Requirement. Omitting all images, transcribe the entries word for word.

□ □ □ □ □

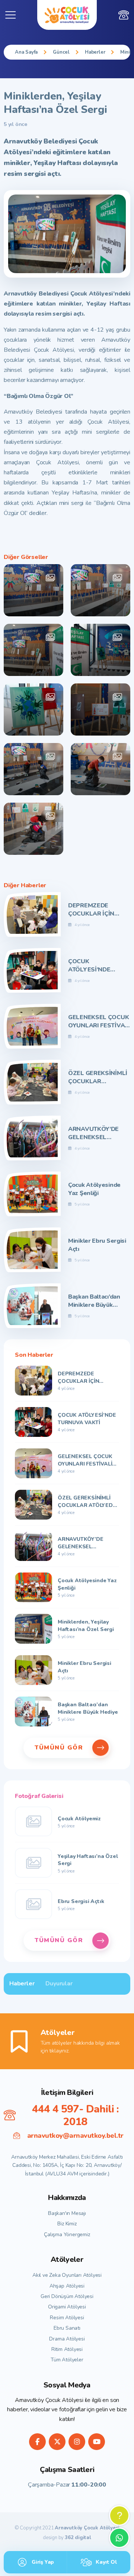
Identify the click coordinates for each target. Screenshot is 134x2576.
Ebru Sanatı (67, 2328)
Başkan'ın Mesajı (67, 2213)
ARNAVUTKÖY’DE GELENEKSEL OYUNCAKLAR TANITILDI (93, 1133)
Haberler (95, 52)
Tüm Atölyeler (67, 2359)
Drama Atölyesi (66, 2338)
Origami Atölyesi (67, 2306)
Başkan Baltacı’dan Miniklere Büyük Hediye (94, 1301)
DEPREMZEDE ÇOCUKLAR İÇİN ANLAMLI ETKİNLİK (95, 909)
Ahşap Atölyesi (67, 2285)
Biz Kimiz (66, 2223)
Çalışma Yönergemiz (67, 2234)
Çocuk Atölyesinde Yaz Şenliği (94, 1189)
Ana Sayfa (26, 52)
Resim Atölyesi (67, 2317)
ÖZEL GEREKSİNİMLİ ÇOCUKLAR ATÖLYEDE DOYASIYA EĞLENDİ (97, 1077)
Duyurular (58, 1983)
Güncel (61, 52)
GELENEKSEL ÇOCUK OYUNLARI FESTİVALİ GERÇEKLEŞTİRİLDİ (99, 1021)
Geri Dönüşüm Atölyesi (67, 2296)
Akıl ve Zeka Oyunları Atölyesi (67, 2275)
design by (67, 2538)
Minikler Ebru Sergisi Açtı (97, 1245)
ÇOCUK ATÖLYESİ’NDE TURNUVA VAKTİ (92, 965)
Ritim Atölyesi (67, 2349)
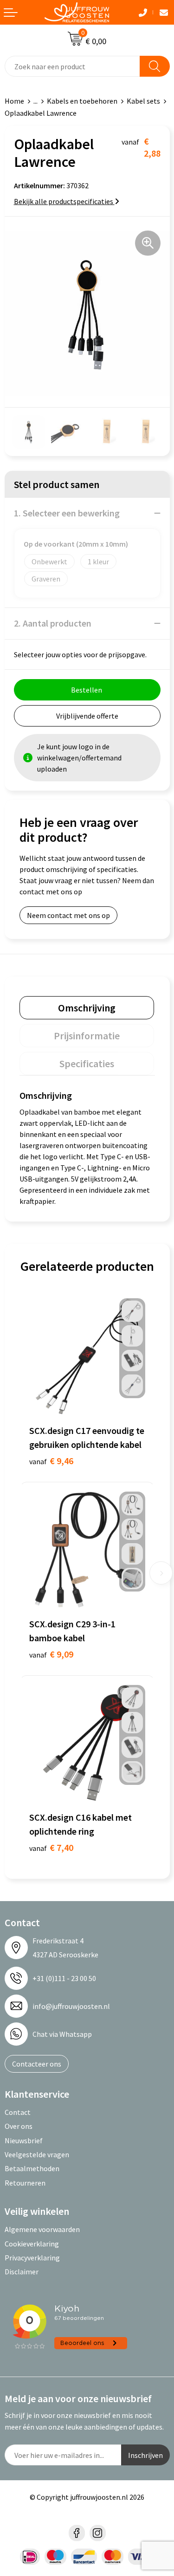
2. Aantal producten (52, 623)
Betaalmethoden (32, 2168)
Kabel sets (143, 101)
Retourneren (25, 2182)
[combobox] (72, 66)
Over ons (18, 2126)
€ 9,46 (51, 1460)
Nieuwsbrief (24, 2140)
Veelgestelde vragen (37, 2154)
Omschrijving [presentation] (87, 1007)
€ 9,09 (51, 1654)
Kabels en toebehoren (82, 101)
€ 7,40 (51, 1847)
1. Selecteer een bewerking (67, 513)
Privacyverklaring (32, 2257)
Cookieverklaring (32, 2243)
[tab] (86, 1007)
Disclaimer (22, 2271)
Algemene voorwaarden (42, 2229)
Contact (18, 2112)
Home (14, 101)
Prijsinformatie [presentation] (87, 1035)
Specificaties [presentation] (86, 1063)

□ □ □ □ □

Answer box.
Identify the click coordinates for each target. Screenshot is 134x2576.
Ebru Sanatı (67, 2328)
Başkan'ın Mesajı (67, 2213)
ARNAVUTKÖY’DE GELENEKSEL OYUNCAKLAR TANITILDI (93, 1133)
Haberler (95, 52)
Tüm Atölyeler (67, 2359)
Drama Atölyesi (66, 2338)
Origami Atölyesi (67, 2306)
Başkan Baltacı’dan Miniklere Büyük Hediye (94, 1301)
DEPREMZEDE ÇOCUKLAR İÇİN ANLAMLI ETKİNLİK (95, 909)
Ahşap Atölyesi (67, 2285)
Biz Kimiz (66, 2223)
Çalışma Yönergemiz (67, 2234)
Çocuk Atölyesinde Yaz Şenliği (94, 1189)
Ana Sayfa (26, 52)
Resim Atölyesi (67, 2317)
ÖZEL GEREKSİNİMLİ ÇOCUKLAR ATÖLYEDE DOYASIYA EĞLENDİ (97, 1077)
Duyurular (58, 1983)
Güncel (61, 52)
GELENEKSEL ÇOCUK OYUNLARI FESTİVALİ GERÇEKLEŞTİRİLDİ (99, 1021)
Geri Dönüşüm Atölyesi (67, 2296)
Akıl ve Zeka Oyunları Atölyesi (67, 2275)
design by (67, 2538)
Minikler Ebru Sergisi Açtı (97, 1245)
ÇOCUK ATÖLYESİ’NDE TURNUVA VAKTİ (92, 965)
Ritim Atölyesi (67, 2349)
2. Aantal producten (52, 623)
Betaalmethoden (32, 2168)
Kabel sets (143, 101)
Retourneren (25, 2182)
[combobox] (72, 66)
Over ons (18, 2126)
€ 9,46 (51, 1460)
Nieuwsbrief (24, 2140)
Veelgestelde vragen (37, 2154)
Omschrijving [presentation] (87, 1007)
€ 9,09 (51, 1654)
Kabels en toebehoren (82, 101)
€ 7,40 (51, 1847)
1. Selecteer een bewerking (67, 513)
Privacyverklaring (32, 2257)
Cookieverklaring (32, 2243)
[tab] (86, 1007)
Disclaimer (22, 2271)
Algemene voorwaarden (42, 2229)
Contact (18, 2112)
Home (14, 101)
Prijsinformatie [presentation] (87, 1035)
Specificaties [presentation] (86, 1063)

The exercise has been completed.